The two other girls who looked like sisters, both tall and blonde. They looked at each other then nodded once. One of them, the dirty blonde one stepped forward to speak.

“We both agree, we have a lack of fighters within our pack, making us vulnerable to outside threats. He might have the potential to be a fighter. Let us try,” With that she stepped back.

My relief at not dying was pretty awesome, I’ll admit I was terrified after it had sunk in. Now, instead of being eaten I would become one of them. A deep sense of foreboding started crawling up body from the pit of my stomach. Was becoming one of them better than death? I couldn’t think like that, it had to be better, death was a final everlasting thing. Maybe there was a cure to werewolfism. I had to hope there was, or at least it was a better life than what I was leading just now.

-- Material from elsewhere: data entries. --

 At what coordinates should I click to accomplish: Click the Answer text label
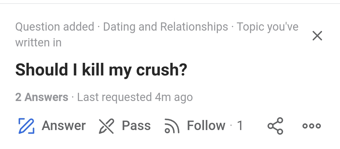(64, 126)
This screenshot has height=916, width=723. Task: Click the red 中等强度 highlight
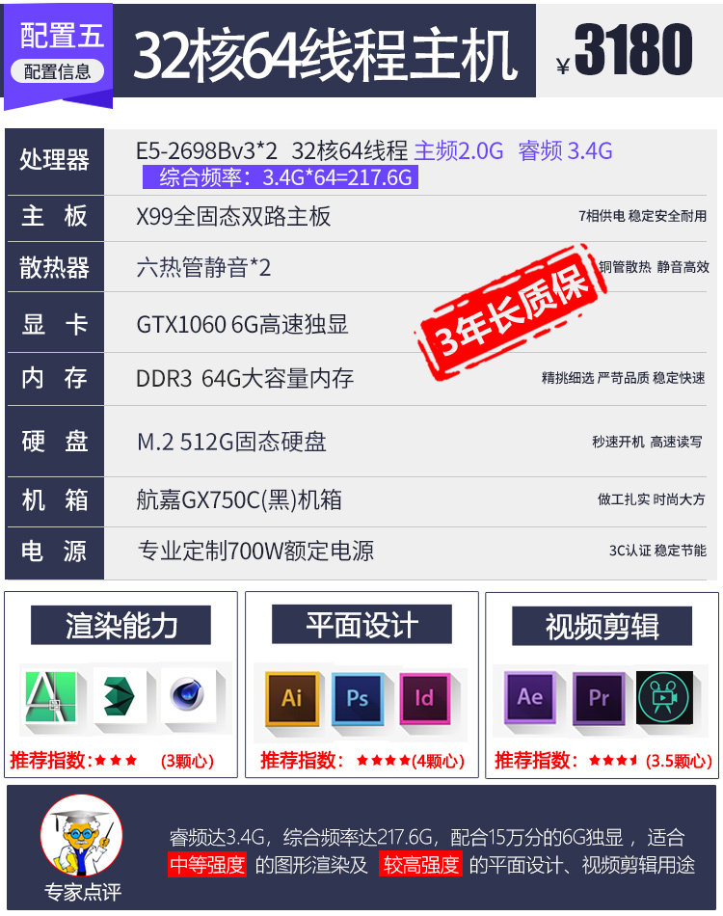pos(207,865)
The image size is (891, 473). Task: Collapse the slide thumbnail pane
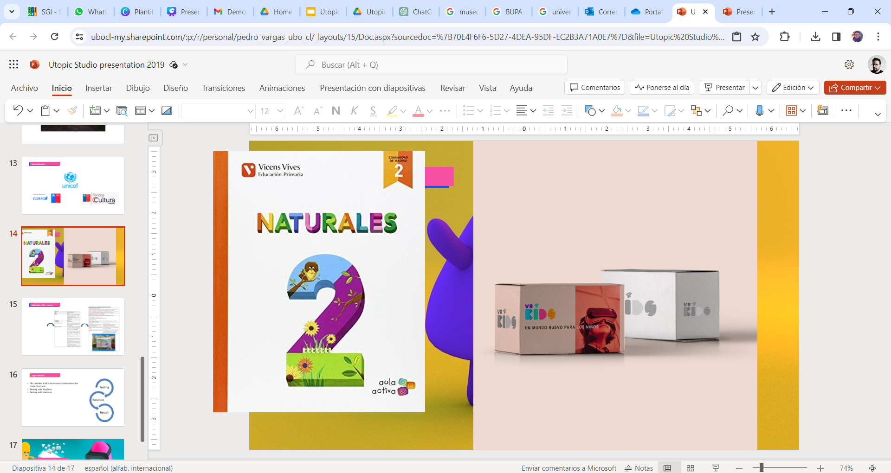tap(154, 138)
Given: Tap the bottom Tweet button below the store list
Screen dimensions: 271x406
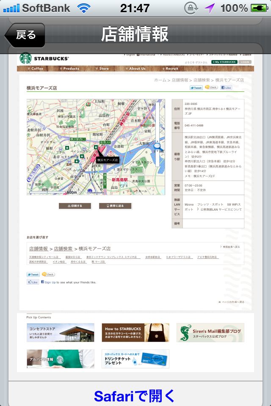Looking at the screenshot, I should 33,274.
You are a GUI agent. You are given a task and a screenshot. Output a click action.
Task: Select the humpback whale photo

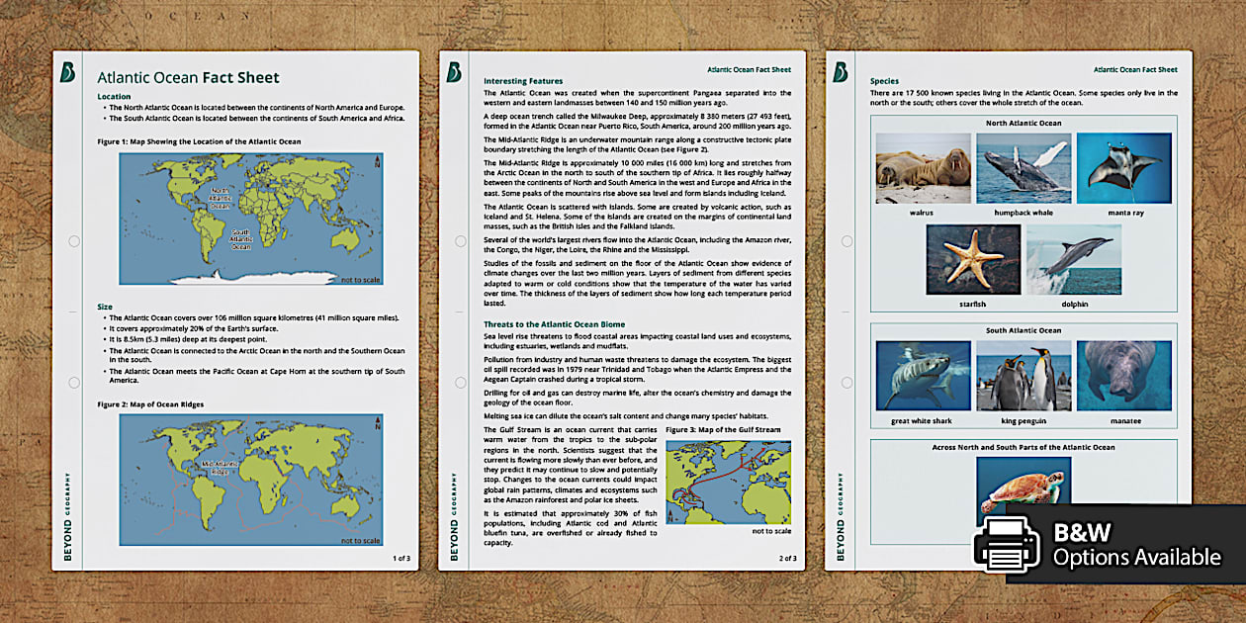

“You do it Alex, since you’re the one who wants him. I can hear a farmer in the next field. Let’s go girls,” With that Steven and the two blondes left.

Alex took a step backwards, which confused me until she changed form. I was staring into the golden cat-like eyes of a giant wolf. A scream was trapped in my throat but I somehow held it back. Afterwards I thought, over and over again. I can scream afterwards. She/it ripped off my shirt with one slight tug of its jaws. Have I mentioned how scared I was by the way? My earlier bravado had certainly worn off. I shut my eyes, breathing in hard sharp gasps, preparing myself for the bite. She bit my left shoulder. I bit back the scream of pain. I panted, gritting my teeth trying to think about something else. What colour I’d be, would I be able to change immediately? How long does it take to sink in? What strengths do I have? Who is the pack leader? Do I stay with them all the time?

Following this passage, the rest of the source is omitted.